Explainable Statute Prediction via Attention-based Model and LLM Prompting
Sachin Pawar, Girish Keshav Palshikar, Anindita Sinha Banerjee, Nitin Ramrakhiyani, Basit Ali

TL;DR
This paper introduces two explainable models for legal statute prediction from case descriptions, combining attention mechanisms and large language model prompting to improve prediction accuracy and generate human-understandable explanations.
Contribution
It presents a novel attention-based supervised model and a zero-shot LLM prompting approach for legal statute prediction with explanations, evaluated on two datasets.
Findings
Both models outperform baselines in prediction accuracy.
Generated explanations are validated through automated and human assessments.
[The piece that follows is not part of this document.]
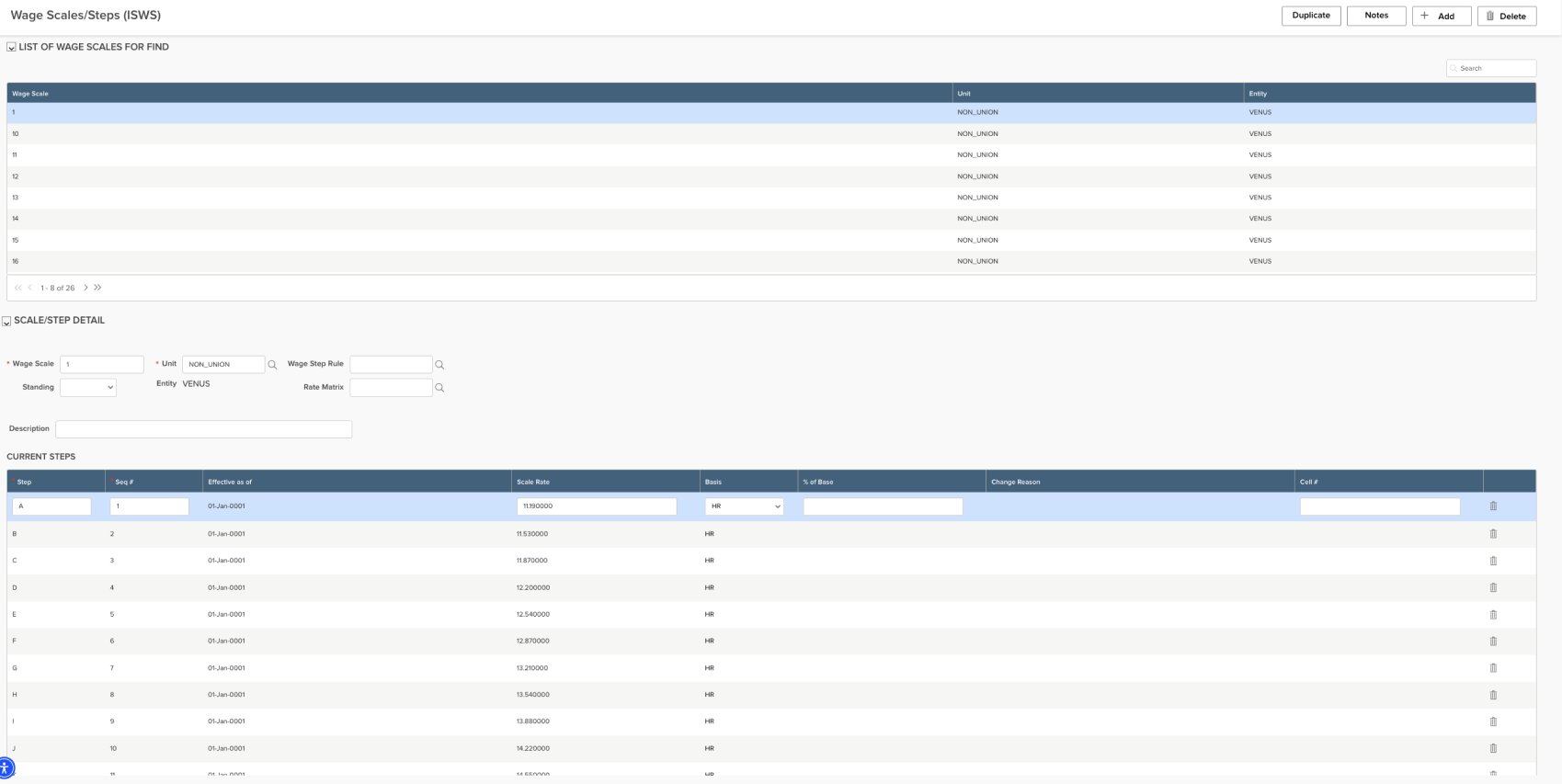Collapse the Scale/Step Detail section
The height and width of the screenshot is (784, 1562).
(x=7, y=322)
LLM prompting with Chain-of-Thought enhances explanation quality.
Abstract
In this paper, we explore the problem of automatic statute prediction where for a given case description, a subset of relevant statutes are to be predicted. Here, the term "statute" refers to a section, a sub-section, or an article of any specific Act. Addressing this problem would be useful in several applications such as AI-assistant for lawyers and legal question answering system. For better user acceptance of such Legal AI systems, we believe the predictions should also be accompanied by human understandable explanations. We propose two techniques for addressing this problem of statute prediction with explanations -- (i) AoS (Attention-over-Sentences) which uses attention over sentences in a case description to predict statutes relevant for it and (ii) LLMPrompt which prompts an LLM to predict as well as explain relevance of a certain statute. AoS uses smaller language models,…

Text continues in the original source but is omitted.